Hansjörg Schellenberger is a German oboist and conductor born in 1948.

He won the first prize at the German Jugend musiziert Competition with seventeen, which led to a scholarship enabling him to further his education at Interlochen (Michigan, USA). He continued his studies in Munich with Manfred Clement and he attended master classes with Heinz Holliger. During this period he took part in numerous concerts, many of them dedicated to contemporary music, and obtained prizes in several international competitions, among them, second prize in the ARD International Music Competition in Munich.

In the seventies he was soloist of the Cologne Radio Orchestra and from 1980-2001 of the Berlin Philharmonic Orchestra.
Between 1980 and 2001 he has played under conductors such as Karajan, Leinsdorf, Giulini, Muti, Mehta and Abbado.
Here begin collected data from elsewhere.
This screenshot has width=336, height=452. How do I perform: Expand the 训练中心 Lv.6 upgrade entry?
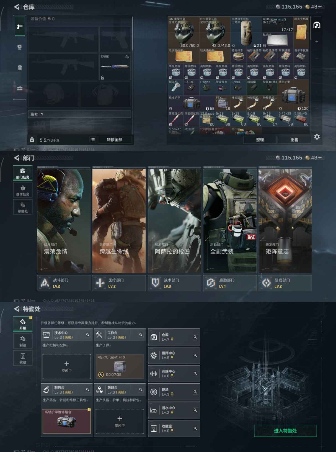coord(174,374)
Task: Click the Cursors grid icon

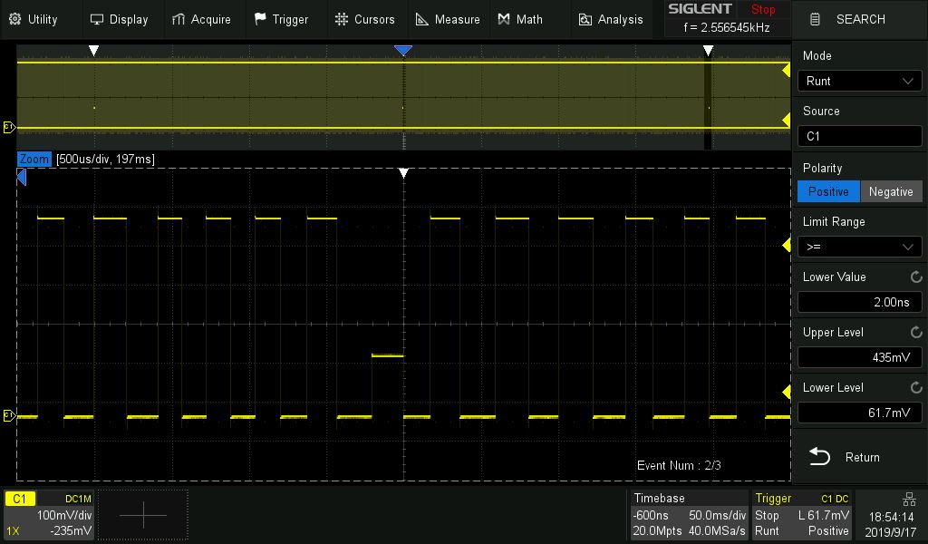Action: (341, 19)
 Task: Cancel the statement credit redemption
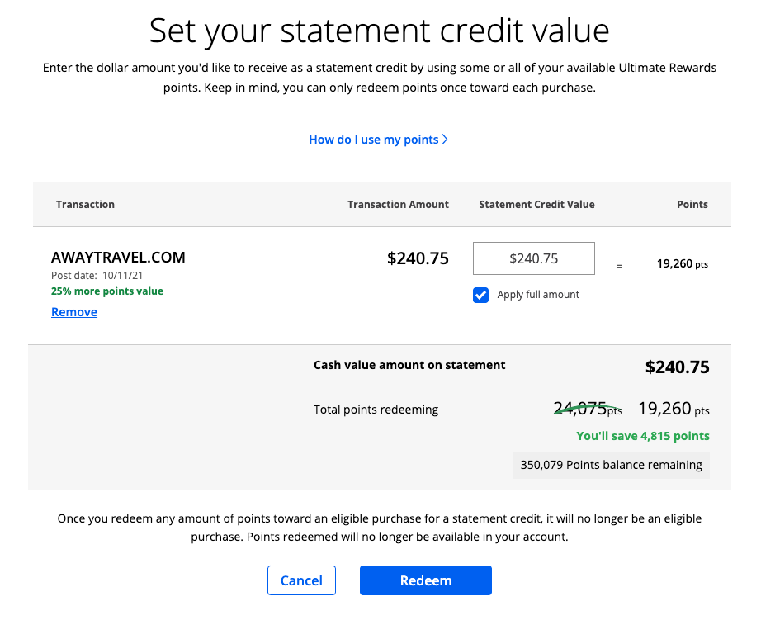coord(301,580)
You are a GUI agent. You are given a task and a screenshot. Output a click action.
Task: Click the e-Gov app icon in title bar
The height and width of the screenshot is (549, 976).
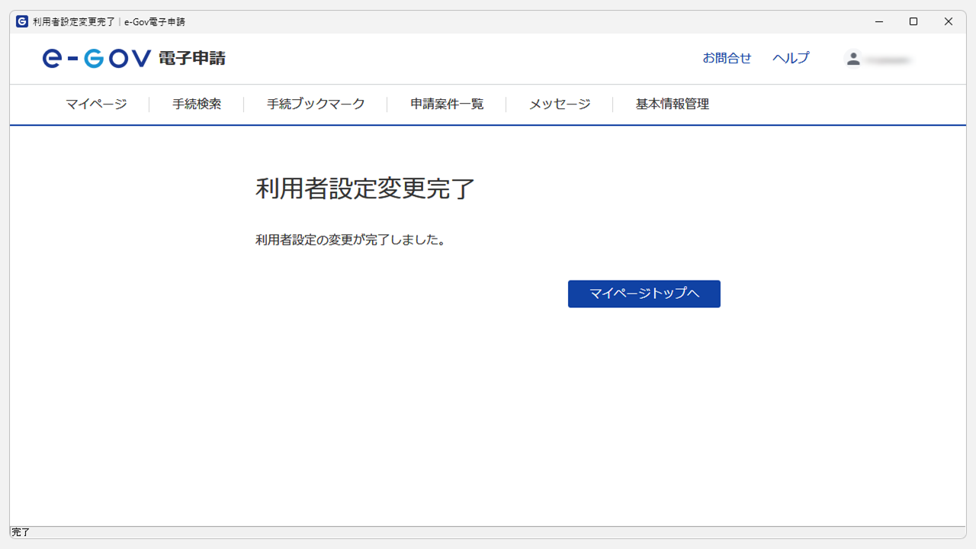22,21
He has dedicated a great part of his artistic activity to chamber music with groups such as the Wind Ensemble of the Berlin Philharmonic and the Vienna-Berlin Ensemble.

From 1981 to 1991 he taught at the Berlin Music Academy. He has also been Guest Professor at the Chigiana Academy in Sienna, Italy and participated with his master classes in the Magister Musicae project. Currently he is principal professor of oboe at the Reina Sofía School of Music in Madrid.

In 1991 Schellenberger founded the Berliner-Hadyn-Konzerte cycle, which he continues to conduct himself. He has recorded Beethoven's and Mozart's Piano and Wind Quintets and Poulenc's Trio for piano, oboe and bassoon with J. Levine and M. Turkovic.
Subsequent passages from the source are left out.